A Haga1*, J Kotoku2, S Kida1, Y Masutani1, H Yamashita1, W Takahashi1, T Imae1, K Nakagawa1, (1) University of Tokyo Hospital, Tokyo, (2) Teikyo University, Tokyo,

SU-C-141-6 Sunday 1:00PM - 1:55PM Room: 141

Purpose: A four-dimensional (4D) cone-beam CT (CBCT) is widely implemented in the image-guided radiation therapy (IGRT) for lung cancer treatment. Recently, we established a verifying system using in-treatment 4D CBCT acquired during Volumetric Modulated Arc Therapy (VMAT). With this system, we assess the registration accuracy with pre-treatment 4D CBCT for IGRT.
Methods: Fifteen lung cancer patients treated with single-arc VMAT were selected in this study.
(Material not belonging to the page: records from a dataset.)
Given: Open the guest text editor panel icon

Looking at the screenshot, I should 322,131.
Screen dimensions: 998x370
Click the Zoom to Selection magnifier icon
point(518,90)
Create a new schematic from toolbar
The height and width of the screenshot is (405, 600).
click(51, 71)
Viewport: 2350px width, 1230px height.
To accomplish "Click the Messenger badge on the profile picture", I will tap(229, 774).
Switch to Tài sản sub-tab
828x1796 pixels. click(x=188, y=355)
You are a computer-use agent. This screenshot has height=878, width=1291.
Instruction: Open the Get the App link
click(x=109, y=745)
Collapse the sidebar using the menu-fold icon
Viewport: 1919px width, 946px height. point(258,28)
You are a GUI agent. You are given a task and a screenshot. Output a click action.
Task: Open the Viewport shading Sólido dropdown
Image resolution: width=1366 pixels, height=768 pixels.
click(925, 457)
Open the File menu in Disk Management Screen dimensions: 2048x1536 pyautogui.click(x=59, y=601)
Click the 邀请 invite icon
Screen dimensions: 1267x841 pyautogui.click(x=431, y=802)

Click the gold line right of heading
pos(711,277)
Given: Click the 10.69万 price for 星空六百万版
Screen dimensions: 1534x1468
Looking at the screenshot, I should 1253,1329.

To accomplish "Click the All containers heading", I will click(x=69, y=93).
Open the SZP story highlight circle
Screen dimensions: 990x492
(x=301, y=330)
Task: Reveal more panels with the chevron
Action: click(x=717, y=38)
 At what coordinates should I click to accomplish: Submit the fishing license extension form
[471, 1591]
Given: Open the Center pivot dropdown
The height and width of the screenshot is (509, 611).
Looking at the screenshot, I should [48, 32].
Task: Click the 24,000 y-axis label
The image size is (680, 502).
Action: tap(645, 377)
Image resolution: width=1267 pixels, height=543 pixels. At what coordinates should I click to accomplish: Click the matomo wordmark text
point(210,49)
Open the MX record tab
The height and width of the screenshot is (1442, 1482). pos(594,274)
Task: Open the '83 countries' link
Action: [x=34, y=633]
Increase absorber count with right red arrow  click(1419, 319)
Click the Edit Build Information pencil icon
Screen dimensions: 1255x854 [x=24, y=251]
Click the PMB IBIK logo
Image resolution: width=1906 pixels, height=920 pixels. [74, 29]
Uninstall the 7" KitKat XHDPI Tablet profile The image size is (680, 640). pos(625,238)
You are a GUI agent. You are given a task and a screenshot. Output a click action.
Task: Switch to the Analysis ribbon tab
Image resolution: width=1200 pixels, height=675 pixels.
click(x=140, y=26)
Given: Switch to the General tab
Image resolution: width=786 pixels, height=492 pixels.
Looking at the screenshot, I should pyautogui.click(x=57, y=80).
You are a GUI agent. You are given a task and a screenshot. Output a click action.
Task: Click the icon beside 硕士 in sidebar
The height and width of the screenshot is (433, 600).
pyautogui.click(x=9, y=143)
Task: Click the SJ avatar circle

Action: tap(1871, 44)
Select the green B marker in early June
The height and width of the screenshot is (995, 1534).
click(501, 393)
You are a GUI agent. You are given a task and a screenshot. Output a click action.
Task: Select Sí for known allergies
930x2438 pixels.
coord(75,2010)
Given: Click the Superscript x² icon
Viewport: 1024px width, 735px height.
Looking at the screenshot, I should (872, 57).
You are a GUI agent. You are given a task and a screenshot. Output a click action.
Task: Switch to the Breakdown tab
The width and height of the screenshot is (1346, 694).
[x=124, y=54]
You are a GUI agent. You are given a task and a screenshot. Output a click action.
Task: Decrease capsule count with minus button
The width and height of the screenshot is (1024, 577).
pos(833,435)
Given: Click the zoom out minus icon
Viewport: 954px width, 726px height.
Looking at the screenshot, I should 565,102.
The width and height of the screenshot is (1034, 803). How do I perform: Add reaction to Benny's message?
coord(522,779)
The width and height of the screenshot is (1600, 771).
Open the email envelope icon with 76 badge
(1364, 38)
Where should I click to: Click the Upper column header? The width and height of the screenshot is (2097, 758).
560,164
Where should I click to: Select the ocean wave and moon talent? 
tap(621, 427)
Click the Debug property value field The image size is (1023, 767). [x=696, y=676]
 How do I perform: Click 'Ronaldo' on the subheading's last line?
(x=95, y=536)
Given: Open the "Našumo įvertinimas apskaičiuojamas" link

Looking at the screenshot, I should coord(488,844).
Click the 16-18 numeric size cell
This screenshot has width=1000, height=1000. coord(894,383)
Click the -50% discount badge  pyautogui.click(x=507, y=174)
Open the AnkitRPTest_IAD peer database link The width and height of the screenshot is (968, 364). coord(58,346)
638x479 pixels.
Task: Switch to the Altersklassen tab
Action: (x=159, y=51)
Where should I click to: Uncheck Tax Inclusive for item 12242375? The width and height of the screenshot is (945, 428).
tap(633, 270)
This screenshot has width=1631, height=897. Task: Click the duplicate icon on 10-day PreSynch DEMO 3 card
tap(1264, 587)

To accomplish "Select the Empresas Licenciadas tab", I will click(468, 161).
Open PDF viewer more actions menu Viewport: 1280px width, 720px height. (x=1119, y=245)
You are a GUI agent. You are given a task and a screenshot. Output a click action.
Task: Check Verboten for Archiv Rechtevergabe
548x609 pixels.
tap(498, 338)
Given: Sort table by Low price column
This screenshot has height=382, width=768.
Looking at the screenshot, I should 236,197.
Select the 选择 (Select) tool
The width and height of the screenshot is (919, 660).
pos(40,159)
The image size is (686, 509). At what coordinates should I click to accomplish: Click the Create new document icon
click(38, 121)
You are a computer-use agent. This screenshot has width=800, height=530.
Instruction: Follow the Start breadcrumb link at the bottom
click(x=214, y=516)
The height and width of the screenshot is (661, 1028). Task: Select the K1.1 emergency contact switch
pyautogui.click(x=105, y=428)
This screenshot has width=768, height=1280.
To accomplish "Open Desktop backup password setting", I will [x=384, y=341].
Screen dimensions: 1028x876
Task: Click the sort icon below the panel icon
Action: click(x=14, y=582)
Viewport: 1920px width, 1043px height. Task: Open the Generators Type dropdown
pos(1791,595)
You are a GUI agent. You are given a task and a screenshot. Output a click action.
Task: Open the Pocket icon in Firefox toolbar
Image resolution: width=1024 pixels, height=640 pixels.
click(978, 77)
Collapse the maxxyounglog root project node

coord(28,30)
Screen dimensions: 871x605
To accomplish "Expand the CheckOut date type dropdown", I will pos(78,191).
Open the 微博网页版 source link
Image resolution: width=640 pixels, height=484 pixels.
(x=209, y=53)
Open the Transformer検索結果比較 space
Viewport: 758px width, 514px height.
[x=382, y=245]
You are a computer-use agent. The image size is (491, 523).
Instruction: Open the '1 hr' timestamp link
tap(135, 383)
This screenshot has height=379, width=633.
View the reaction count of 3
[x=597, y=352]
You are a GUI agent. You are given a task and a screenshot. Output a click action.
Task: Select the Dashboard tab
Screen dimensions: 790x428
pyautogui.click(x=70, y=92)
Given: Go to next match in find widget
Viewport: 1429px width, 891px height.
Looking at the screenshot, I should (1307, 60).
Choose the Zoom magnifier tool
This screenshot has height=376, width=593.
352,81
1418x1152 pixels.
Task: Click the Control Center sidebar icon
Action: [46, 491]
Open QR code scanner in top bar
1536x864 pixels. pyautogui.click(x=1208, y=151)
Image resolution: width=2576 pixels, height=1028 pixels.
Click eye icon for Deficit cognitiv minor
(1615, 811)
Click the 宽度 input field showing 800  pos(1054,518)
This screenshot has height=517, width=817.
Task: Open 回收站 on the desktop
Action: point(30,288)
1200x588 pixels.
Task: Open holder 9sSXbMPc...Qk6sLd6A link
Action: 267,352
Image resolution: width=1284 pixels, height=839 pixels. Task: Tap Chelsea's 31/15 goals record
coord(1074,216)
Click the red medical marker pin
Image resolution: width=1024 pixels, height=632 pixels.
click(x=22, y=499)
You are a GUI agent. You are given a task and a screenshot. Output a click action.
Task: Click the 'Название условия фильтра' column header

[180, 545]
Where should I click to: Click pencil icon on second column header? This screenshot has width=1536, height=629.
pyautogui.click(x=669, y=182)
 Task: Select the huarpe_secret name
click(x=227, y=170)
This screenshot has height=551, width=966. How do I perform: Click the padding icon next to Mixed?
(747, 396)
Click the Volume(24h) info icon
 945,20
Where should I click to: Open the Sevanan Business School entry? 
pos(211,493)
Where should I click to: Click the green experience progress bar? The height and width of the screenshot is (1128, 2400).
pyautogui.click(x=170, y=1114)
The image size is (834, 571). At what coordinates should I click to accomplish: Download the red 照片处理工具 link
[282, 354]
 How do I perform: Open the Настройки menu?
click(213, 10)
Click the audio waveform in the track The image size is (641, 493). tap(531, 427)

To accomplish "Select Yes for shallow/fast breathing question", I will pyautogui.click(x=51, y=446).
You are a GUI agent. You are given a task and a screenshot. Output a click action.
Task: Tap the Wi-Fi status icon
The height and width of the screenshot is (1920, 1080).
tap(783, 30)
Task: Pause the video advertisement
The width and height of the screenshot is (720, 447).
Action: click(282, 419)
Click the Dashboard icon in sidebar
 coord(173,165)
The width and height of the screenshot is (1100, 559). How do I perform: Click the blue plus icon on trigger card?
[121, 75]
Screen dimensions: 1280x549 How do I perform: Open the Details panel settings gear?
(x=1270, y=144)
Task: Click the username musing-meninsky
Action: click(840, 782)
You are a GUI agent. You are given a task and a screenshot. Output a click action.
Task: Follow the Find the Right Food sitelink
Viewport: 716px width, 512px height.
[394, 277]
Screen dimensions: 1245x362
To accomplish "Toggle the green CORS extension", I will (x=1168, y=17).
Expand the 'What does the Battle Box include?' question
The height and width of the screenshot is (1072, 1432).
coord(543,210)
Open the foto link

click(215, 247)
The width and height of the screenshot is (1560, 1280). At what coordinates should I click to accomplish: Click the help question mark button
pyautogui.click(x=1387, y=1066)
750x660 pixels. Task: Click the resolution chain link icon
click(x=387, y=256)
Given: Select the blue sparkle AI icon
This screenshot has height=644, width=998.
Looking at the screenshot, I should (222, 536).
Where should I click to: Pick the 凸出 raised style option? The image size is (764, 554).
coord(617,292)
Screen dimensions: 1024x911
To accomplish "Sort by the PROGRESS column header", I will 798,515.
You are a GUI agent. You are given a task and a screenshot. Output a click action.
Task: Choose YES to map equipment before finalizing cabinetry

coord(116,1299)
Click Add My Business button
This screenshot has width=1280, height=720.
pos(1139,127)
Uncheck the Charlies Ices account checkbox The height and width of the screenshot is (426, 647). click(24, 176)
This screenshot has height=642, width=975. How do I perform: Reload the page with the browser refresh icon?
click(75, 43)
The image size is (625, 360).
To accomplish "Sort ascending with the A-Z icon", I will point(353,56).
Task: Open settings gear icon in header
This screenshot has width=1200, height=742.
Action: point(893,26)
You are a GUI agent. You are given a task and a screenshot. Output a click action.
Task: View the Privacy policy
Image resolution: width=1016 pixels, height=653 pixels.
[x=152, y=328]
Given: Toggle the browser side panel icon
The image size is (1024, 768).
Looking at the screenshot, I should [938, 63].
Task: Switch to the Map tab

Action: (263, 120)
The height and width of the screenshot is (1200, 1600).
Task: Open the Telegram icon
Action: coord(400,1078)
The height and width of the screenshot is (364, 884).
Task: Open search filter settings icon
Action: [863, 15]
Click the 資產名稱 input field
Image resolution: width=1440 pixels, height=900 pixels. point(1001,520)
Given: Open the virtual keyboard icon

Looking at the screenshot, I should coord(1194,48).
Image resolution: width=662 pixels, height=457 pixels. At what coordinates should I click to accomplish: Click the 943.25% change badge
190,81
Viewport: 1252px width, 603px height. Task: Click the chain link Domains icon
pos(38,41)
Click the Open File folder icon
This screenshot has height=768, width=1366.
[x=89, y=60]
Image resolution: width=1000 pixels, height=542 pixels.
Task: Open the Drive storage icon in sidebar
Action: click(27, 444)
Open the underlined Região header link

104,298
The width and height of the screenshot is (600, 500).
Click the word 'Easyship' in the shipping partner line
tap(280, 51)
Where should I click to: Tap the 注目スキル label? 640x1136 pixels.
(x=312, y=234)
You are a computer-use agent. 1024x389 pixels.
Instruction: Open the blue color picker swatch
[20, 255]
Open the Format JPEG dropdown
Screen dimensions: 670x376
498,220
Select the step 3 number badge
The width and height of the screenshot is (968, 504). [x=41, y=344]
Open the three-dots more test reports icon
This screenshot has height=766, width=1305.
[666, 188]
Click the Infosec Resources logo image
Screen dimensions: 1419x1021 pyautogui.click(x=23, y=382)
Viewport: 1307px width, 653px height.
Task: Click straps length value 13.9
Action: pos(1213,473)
The breathing condition of all patients was constrained with a stereotactic body frame (ELEKTA) accompanied by abdominal compression plate. The gross tumor volumes were contoured on 10 CT datasets from 4D CT (TOSHIBA and ANZAI) and merged into internal target volumes (ITVs). The planning target volume (PTV) margin was isotropically taken as 5 mm. The patient registration was performed by an Elekta x-ray volume imaging functionality version 4.5 (XVI ver.4.5), which allows to use 4D CBCT respiratory sorting for registration. The VMAT treatment was performed with simultaneous acquisition of the kV projection images. The in-treatment 4D CBCT was reconstructed by in-house software. The reconstructed images were exported to a treatment planning system. To assess set-up errors and respiratory motion, the displacement of tumors between the planning ITV and the shadow of the tumor in in-treatment 4D CBCT images was measured in CC, left-right (LR), and anterior-posterior (AP) directions.
Results:The average displacements between the ITV and the actual tumor location during treatment were 0.24 +/- 0.45, 0.19 +/- 0.46, and 0.42 +/- 0.43 mm for the CC, LR, and AP directions, respectively. The discrepancy in each phase did not exceed 3 mm in any direction.
Conclusion: With in-treatment 4D CBCT, which is a direct method for quantitatively assessing the intrafractional location, we confirmed that the required PTV margins were 3 mm when the registration was performed using pre-treatment 4D CBCT.

Funding Support, Disclosures, and Conflict of Interest: This work was supported by JSPS KAKENHI 22791176.